English actor and musician Idris Elba once said, “There’s a fast track if you can do the networking.”
In other words, connecting with the right people can help you get where you want to be quicker than if you try to walk that path alone.
In chiropractic specifically, this requires looking at the people around you to determine which types of professionals are in a position to help you grow your business. One to consider, especially if you specialize in sports chiropractic, is athletic trainers.
The athletic training-chiropractic connection
According to the National Athletic Trainers’ Association, an athletic trainer’s main purpose is “to provide preventative services, emergency care, clinical diagnosis, therapeutic intervention and rehabilitation of injuries and medical conditions.” That makes them the perfect professionals to network with as a DC because it’s a complementary service to chiropractic care.
Additionally, the field of athletic training is on the rise, with the Bureau of Labor Statistics reporting that the number of athletic trainers is expected to grow by 21 percent, with 25,400 trainers in 2014 and a projected 30,800 practicing trainers by the year 2024. This means that you can potentially grow your network exponentially in the upcoming years, growing your business more rapidly as a result.
Where to find athletic trainers to expand your chiropractic network
Athletic trainers work in a variety of settings.
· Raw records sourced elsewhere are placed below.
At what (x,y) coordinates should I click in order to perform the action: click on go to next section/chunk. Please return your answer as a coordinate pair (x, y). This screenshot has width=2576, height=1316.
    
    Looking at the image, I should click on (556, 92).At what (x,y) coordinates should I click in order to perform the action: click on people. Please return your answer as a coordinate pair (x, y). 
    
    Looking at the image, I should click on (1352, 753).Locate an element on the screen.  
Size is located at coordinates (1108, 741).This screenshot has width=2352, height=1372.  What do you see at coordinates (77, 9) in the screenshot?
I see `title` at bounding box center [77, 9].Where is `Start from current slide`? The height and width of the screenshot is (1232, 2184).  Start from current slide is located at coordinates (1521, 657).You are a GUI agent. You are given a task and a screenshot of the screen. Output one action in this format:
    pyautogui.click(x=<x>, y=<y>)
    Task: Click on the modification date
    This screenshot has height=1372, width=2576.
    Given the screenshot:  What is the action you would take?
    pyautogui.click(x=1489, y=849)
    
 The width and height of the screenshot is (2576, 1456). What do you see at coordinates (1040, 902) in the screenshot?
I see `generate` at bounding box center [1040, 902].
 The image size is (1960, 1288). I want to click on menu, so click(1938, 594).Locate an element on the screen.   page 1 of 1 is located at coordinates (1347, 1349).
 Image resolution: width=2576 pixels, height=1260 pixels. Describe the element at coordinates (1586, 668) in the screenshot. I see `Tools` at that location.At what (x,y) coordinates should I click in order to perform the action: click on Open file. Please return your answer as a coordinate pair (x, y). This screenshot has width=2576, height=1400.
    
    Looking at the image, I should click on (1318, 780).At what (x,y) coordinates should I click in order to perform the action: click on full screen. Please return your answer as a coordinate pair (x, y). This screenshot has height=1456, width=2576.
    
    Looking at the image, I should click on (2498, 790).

Boston University’s College of Health & Rehabilitation Sciences: Sargent College provides a fairly comprehensive list, some of which include: high schools and schools of higher education, physician offices and hospitals, sports medicine clinics, and athletic training education programs.
If you practice in a bigger city, you may also have local access to athletic trainers who work for professional sports teams, on military bases, or with performing arts companies.
A quick online search can provide a list of athletic trainers in your geographical area. This enables you to check them out further, looking at their websites and reading their reviews, to help you determine if they’re someone you want to connect with. Another option is to ask your patients if they work with an athletic trainer. If they do, get their input on what they think about him or her, helping you make a decision as to whether or not you want to contact them directly.
Once you know which athletic trainers you’d like to add to your network, the next step is to reach out to them to see if they’re interested in making a connection. If you know someone in common, you may ask that person to introduce you. If you don’t, you can make the connection yourself by approaching him or her at a local event or making a simple phone call to see if they’re interested in setting up a coffee date.
Once you’re face-to-face, Minda Zetlin, co-author of The Geek Gap, suggests that you “find a way to help that person” to increase the appeal of connecting with you. For instance, if somewhere in your conversation the trainer mentions a problem or issue he or she is facing that you’ve dealt with in the past, offer your experience and share how you solved it. This helps them see that your goal is to create a mutually beneficial relationship, not one in which just you win.
Another suggestion offered by Zetlin is to “give before you ask.” In other words, if you approach an athletic trainer you’d like to network with and the first thing out of your mouth is how they can help you, the idea of connecting with you is likely to be unappealing. Instead, offer to help them first. Let them know that you’re willing to invest the time and energy to make the relationship work and they’ll be more open to investing some of their own time and energy too.
Making solid network connections is not only good for you and your practice, but it’s also beneficial for the patients you serve because now they have access to two great healthcare providers as opposed to just one. This is truly a case where everyone wins.